Segment Start: Source information

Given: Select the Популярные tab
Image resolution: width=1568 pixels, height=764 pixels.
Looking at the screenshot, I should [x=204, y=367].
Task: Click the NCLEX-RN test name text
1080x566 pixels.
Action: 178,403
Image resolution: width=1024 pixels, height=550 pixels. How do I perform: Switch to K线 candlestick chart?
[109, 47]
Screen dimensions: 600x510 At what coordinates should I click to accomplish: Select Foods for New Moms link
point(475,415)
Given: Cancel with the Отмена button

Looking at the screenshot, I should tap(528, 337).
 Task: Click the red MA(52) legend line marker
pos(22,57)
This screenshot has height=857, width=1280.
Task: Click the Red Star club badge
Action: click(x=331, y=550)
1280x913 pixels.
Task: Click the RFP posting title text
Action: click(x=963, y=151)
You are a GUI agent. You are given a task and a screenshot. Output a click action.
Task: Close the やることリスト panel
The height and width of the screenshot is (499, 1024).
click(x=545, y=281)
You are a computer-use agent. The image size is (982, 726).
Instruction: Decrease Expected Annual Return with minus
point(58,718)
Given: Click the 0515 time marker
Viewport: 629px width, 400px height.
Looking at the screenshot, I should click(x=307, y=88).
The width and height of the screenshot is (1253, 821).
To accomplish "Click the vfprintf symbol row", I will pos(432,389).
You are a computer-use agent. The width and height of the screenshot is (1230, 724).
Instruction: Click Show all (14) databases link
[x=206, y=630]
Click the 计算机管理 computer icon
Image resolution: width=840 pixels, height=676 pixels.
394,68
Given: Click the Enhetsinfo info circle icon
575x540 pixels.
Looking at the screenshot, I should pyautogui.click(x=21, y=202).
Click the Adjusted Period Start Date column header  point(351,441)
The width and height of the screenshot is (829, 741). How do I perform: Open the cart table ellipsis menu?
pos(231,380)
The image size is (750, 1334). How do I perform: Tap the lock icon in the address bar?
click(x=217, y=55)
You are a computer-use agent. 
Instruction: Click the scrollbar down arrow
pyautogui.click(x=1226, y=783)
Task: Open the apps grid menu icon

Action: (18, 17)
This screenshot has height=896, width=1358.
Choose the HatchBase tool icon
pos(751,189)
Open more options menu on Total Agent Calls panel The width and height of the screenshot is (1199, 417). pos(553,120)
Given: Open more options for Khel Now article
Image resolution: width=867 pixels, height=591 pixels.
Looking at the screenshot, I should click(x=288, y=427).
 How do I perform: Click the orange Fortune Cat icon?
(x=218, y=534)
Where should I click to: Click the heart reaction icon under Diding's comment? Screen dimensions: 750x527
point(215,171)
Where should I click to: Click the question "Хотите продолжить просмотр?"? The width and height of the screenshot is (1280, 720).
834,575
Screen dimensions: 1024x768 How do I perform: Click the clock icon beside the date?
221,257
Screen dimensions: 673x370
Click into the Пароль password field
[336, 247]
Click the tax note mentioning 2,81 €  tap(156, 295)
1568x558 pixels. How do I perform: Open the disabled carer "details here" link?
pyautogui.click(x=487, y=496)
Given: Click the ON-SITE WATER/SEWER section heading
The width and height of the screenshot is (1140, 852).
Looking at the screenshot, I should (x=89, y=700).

Segment End: Source information

The problem: The lines you need are those with the word "panel"; list them from the entries.

Reply:
Task: Close the やることリスト panel
Open more options menu on Total Agent Calls panel The width and height of the screenshot is (1199, 417). pos(553,120)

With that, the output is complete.